• [WORK TASK]:
Copy out the entries that open with the line containing "Identify the location of address-bar: C:\Program" and close with the line containing "back-forward-control: ◀ ▶ is", with both of those lines included. Output nothing else.

*** Opening GIVEN INFORMATION ***

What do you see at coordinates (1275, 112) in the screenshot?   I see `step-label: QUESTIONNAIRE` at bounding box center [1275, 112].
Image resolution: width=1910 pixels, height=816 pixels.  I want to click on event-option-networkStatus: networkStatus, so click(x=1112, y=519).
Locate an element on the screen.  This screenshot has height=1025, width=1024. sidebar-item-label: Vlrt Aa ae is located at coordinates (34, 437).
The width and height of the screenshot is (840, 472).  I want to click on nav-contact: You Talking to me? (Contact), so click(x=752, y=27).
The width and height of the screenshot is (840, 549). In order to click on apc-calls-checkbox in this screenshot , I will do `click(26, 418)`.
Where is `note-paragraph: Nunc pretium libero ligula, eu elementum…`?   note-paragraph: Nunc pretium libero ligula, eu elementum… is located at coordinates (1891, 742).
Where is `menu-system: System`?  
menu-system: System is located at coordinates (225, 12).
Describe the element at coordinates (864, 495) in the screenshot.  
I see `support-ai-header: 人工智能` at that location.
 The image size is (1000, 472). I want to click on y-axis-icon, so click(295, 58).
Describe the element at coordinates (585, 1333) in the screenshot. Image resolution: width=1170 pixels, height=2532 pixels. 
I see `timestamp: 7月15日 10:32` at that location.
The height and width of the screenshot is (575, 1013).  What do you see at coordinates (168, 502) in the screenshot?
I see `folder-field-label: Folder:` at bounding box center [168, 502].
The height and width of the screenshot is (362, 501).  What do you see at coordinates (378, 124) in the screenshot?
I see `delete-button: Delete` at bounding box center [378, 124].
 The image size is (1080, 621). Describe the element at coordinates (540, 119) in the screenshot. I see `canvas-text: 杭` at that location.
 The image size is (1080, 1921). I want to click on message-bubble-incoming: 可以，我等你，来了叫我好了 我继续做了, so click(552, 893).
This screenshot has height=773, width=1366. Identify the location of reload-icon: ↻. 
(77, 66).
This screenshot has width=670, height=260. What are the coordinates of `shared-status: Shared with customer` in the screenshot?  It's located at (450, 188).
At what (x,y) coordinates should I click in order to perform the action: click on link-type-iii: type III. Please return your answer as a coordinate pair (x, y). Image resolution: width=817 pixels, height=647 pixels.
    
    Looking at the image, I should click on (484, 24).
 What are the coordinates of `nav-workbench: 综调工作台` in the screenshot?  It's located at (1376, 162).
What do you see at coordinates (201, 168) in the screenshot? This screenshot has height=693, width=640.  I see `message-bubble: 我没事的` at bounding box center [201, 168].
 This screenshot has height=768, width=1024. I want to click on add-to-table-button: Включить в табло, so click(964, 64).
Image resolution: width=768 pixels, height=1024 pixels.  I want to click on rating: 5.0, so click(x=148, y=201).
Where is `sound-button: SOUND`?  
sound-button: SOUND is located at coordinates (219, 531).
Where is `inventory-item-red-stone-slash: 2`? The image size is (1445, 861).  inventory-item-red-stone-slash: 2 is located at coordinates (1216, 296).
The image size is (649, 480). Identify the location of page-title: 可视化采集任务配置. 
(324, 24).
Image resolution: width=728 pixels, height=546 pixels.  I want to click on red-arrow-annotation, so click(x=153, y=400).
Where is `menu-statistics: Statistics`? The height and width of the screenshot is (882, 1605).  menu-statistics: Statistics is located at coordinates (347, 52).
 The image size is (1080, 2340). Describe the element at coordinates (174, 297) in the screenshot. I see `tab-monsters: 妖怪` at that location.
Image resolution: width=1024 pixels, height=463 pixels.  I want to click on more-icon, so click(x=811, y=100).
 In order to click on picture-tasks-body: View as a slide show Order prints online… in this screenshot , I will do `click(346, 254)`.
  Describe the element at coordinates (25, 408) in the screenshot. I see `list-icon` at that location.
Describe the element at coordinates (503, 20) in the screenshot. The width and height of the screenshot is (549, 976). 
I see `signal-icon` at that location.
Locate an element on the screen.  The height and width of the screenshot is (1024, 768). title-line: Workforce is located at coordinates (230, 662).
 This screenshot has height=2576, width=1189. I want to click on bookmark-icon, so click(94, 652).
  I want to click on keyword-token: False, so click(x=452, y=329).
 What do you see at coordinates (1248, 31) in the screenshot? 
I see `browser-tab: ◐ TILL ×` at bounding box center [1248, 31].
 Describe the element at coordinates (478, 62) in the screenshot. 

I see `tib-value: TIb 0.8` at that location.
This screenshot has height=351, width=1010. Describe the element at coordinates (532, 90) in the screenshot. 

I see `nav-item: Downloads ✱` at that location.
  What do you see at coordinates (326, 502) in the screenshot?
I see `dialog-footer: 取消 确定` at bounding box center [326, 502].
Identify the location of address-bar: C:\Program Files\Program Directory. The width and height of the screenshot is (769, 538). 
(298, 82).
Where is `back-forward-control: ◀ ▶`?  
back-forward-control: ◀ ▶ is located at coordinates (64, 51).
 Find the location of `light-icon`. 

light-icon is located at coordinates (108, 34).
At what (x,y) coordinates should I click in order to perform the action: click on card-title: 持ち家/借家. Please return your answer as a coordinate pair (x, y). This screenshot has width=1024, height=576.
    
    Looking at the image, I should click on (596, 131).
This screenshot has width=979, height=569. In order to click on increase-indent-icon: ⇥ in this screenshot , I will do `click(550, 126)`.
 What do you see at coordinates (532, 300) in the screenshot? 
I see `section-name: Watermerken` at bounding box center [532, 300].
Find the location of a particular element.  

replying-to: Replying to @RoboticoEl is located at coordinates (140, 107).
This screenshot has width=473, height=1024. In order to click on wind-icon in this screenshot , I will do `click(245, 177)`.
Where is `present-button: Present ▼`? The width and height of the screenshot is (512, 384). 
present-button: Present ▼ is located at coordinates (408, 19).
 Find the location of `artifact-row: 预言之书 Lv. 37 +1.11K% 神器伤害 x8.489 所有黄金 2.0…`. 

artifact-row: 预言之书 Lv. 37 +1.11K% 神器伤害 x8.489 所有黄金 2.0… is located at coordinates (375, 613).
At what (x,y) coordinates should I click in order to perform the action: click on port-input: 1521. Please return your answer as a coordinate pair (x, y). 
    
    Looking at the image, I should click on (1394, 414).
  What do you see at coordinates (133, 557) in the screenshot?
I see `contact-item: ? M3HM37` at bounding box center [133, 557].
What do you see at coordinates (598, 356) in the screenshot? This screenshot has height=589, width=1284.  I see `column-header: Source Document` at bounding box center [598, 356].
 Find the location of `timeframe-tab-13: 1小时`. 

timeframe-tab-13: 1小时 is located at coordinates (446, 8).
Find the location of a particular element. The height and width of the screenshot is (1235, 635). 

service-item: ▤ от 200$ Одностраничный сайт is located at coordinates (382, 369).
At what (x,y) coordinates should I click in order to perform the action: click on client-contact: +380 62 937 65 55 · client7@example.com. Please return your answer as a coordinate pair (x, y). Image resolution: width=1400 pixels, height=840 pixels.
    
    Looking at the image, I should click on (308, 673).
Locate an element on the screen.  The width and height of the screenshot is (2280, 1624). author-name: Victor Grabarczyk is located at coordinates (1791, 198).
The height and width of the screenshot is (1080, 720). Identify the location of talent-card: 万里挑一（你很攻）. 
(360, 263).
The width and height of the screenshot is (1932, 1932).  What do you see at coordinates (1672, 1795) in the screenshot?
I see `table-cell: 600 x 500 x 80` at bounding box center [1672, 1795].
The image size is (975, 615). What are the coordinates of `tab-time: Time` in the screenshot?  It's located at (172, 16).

*** Closing GIVEN INFORMATION ***

• [SOLUTION TO THIS TASK]:
Identify the location of address-bar: C:\Program Files\Program Directory. The width and height of the screenshot is (769, 538). 
(298, 82).
Where is `back-forward-control: ◀ ▶`?  
back-forward-control: ◀ ▶ is located at coordinates (64, 51).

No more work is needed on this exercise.